Eremo di San Francesco a Montecasale
Posto a 700 metri di altezza, nel ridente territorio di Sansepolcro, vicino Arezzo. La tradizione narra di un’originaria fondazione dello stesso San Francesco, nell’anno 1213. L’Eremo, visitato dal santo di Assisi, si sviluppa attorno all’immagine della Madonna in Trono col Bambino, scultura lignea policroma del XIII secolo. Agli inizi del 1500, si insediano nell’Eremo, e ancora oggi vi risiedono, i Frati Minori Cappuccini.
L’Eremo di Cerbaiolo
Si tratta di un antico cenobio di origine benedettina, donato successivamente a San Francesco. Distrutto durante la seconda guerra mondiale fu successivamente ricostruito nella forma odierna. L’eremo di Cerbaiolo è situato in una zona ricca di veri e propri paradisi naturali, di sorgenti. Posto a strapiombo sulla costa del monte, è l’eremo medievale edificato a maggiore altitudine (m. 861 s.l.m.) fra quelli che si affacciano sul versante tiberino.
L’Eremo della Casella
E’ a 1300 metri di altezza.

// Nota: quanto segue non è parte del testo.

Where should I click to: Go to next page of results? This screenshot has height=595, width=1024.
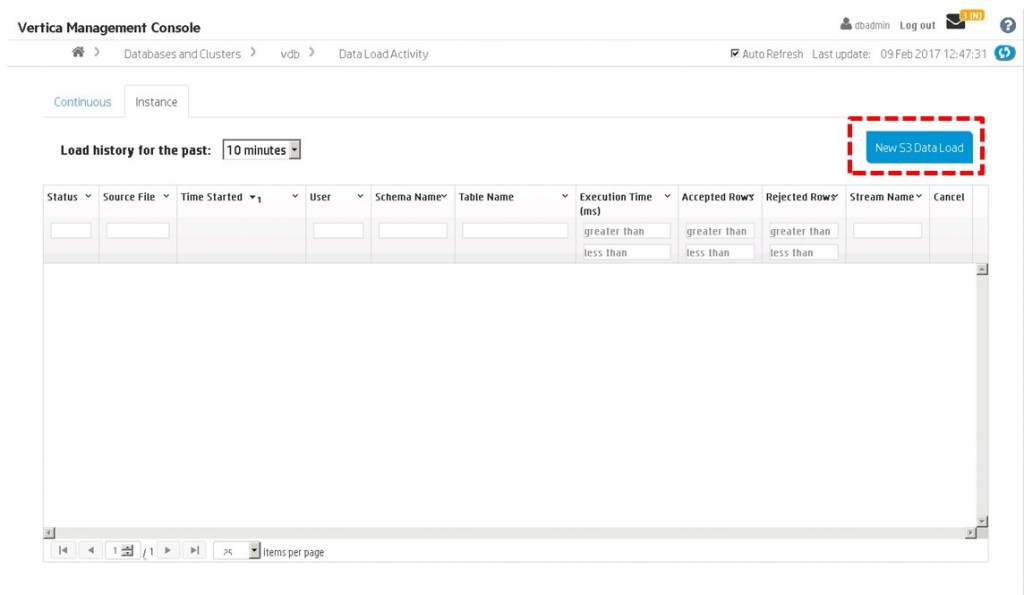tap(168, 550)
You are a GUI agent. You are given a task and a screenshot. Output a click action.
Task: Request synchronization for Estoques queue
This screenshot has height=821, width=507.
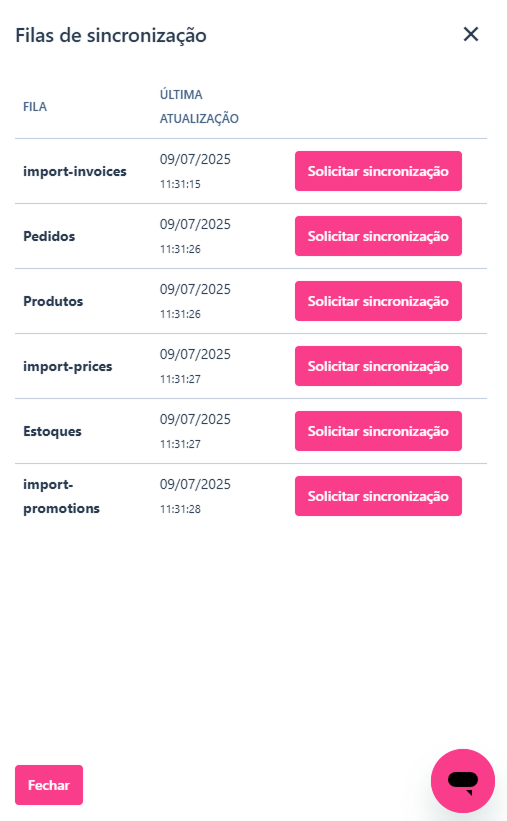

Vista mozzafiato, non c’è che dire. Un vasto prato erboso sulla cima della montagna, una grande croce di legno e la piccola e modesta chiesa con il romitorio, è tutto qui l’eremo di Casella, posto nella Valtiberina che si estende dalla Romagna all’Umbria. Solo silenzio e il verde scuro della foresta. La tradizione narra che San Francesco, sia passato qui, dopo aver ricevuto le stimmate sul monte della Verna. Ancora oggi, La piccola chiesa – recentemente ristrutturata, assieme al romitorio –è sempre aperta a tutti coloro che passano in questi luoghi, ricchi di storia e di natura: è possibile a loro poter accendere il fuoco, mangiarvi e dormirvi. Nessuno può prendere possesso del luogo ma deve fare posto a chi vi voglia entrare, in puro spirito francescano, di accoglienza e comunità.